Frequency distribution of stigma and spikelet characteristics among 90 accessions as a mini-core collection sampled from the USDA rice core collection

Fourteen accessions (16%) had significantly greater DStgE (5.38–32.31% with entry 671 from Romania on the top) than the maintainer (0.79%) (Supplementary Table; Fig. 2). TStgE ranged from 65.94 to 80.65% among entry 671, 913, 1032, 1049 and 1456 from five countries including China, and they were higher than the maintainer (49.15%). SStgE was 72.48% in entry 1032 and 62.22% in entry 1456, more than the maintainer (48.35%). Entry 1032 (cultivar ‘50638’) from Guyana (PI 346441) had the highest SStgE and TStgE, which were 24.13 and 31.50 percent points higher than the average of eight local maintainers, and 36.77 and 34.72 percent points higher than the average of two local male sterile (MS) lines, respectively. Entry 671 (cultivar ‘Linia 84 Icar’) had the second highest TStgE (75.17%) because of its highest DStgE among 90 accessions of germplasm. TStgE was highly and positively correlated with both SStgE (r = 0.96) and DStgE (r = 0.69), but these three stigma exsertions were not correlated with stigma length or width.

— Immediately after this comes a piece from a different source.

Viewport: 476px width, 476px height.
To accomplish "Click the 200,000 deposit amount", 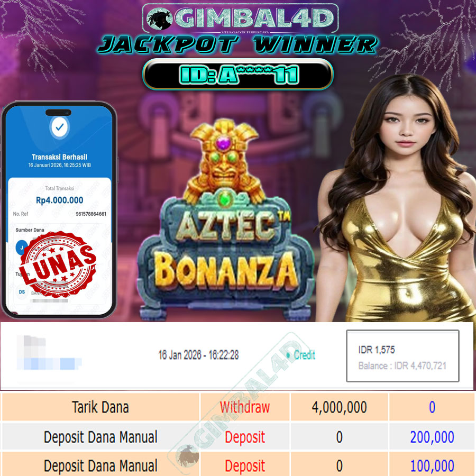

Wider stigma in 27 accessions and longer stigma in 13 accessions than the checks were observed (Table 1; Fig. 2). Stigma was the longest in entry 571 (1.50 mm) (cultivar ‘Sesia’) from Portugal and the widest in entry 572 (0.97 mm) (cultivar ‘Triomphe’) from Morocco. Thirteen accessions had longer and two had wider spikelet than the checks. Spikelet was the longest in entry 571 (10.54 mm) from Portugal and the widest in entry 667 (5.70 mm) (cultivar ‘Arpa Shaly Mestnyj’) from Uzbekistan. SpkL was correlated negatively with SpkW (r = −0.24) and positively with SpkL/W (r = 0.85), and further positively with StgL (r = 0.21), SStgE (r = 0.28) and TStgE (r = 0.23).

Molecular markers and genetic structure

Marker analysis of the mini-core and reference accessions using 109 molecular markers resulted in the detection of a total of 1,066 alleles. Numbers of alleles ranged from 2 (at locus RM338_Chr3, RM507_Chr5 and RM455_Chr7) to 30 (RM18700-2_Chr5) with an average of 9.8 ± 0.5 alleles per locus. Heterozygosity was very low as expected in autogamous crops with an average of 0.013, but the highest reached 0.066 for RM44_Chr8. Polymorphic information content (PIC) measures the probability that two randomly chosen alleles from a population are distinguished. The PIC averaged 0.672 ± 0.017 ranging from 0.055 (AP5625-1) to 0.935 (RM18700-2 and RM3525) with a major distribution between 0.319 and 0.894. Eighty-nine markers (82%) were highly informative (PIC > 0.5), 18 (16%) reasonably informative (0.5 > PIC > 0.25) and 2 (2%) slightly informative (PIC < 0.25).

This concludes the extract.